Monitor Channel 14/14 for the Northside Terminal Dispatcher. B721 (and all other moves)
use this channel. All eastbound moves (from Beacon Park) hold at Cambridge Street crossing
in E.Cambridge until permission is given down to Swift Interlocking. This is a timetable special
instruction now and due to train length constraints between Swift and Medford St.

Amtrak Downeaster moves are harder to pin down. Maybe once or twice a week. Usually a
crew and extra equipment are tacked on the rear of No.686 during the week. They go south
after landing in North Station. Weekend moves are rare.

The Readville Switcher is a night move except on Sunday. They are usually on the GJ mid-to-late
afternoon. They may also go by other names like Southside Terminal Switcher or Fuel Crew.

Saturday is pretty dead for the Grand Jct.

Occasional random moves are the Northside Work Train going to Beacon Park to pickup or drop
cars for Southside Work Trains, emergency equipment moves, Test Trains, etc.

D
  by dbperry
 
F-line to Dudley via Park wrote: Not sure if Framingham's got a scanner frequency to tune to or not to pin down exact notice that they're on the move,
Framingham Yard uses AAR channel 64/64 161.07 for yard ops. But the repeater isn't very strong - have to be pretty close to hear them chatting. I would assume you could hear them assembling the train, but I'm never around Framingham in the middle of the day to listen.

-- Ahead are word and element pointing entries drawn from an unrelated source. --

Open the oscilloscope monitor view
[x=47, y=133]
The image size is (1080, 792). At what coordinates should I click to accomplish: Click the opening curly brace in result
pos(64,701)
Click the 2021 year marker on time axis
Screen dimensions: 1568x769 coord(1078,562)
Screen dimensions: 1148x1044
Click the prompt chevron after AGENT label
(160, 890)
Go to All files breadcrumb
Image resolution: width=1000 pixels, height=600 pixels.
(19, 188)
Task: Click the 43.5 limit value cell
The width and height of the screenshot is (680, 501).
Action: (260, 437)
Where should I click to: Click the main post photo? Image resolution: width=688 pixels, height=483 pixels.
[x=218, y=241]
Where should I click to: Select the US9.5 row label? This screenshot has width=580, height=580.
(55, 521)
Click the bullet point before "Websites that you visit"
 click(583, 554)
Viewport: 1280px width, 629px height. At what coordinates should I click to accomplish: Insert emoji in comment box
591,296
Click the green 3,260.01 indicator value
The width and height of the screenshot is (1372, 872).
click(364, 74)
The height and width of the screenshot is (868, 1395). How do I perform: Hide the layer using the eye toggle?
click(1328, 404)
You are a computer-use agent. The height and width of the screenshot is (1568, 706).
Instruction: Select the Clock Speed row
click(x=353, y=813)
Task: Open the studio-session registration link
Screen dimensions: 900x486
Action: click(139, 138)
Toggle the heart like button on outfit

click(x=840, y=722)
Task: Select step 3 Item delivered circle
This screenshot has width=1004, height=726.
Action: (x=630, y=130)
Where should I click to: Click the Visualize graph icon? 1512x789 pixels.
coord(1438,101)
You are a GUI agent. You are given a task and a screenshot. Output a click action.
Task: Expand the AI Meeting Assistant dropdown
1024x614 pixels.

They would then change to the Keolis Worcester Line dispatcher - AAR 20 / 20 - 160.41 for the trip Framingham to Beacon Park. Not sure where they change channels from Worcester Line dispatch to Northside Terminal.
  by gregorygrice
 
Thank you all for the help! During the weekdays that I'm up there I may be busy so I'm gonna lean toward catching the MBTA moves during the late evening/nights. I'm gonna take a wild guess and say that the MIT section of the Branch is the best lit at night?
  by F-line to Dudley via Park
 
gregorygrice wrote:Thank you all for the help! During the weekdays that I'm up there I may be busy so I'm gonna lean toward catching the MBTA moves during the late evening/nights. I'm gonna take a wild guess and say that the MIT section of the Branch is the best lit at night?
Yup. And pretty busy at most hours too.

One thing you won't have a problem with is hearing the train come. At that molasses-slow speed on crap track you hear the vibrations 5 minutes before they pass and it shakes the whole neighborhood. Not exactly passenger-grade track where each movement is here-and-gone in a whoosh.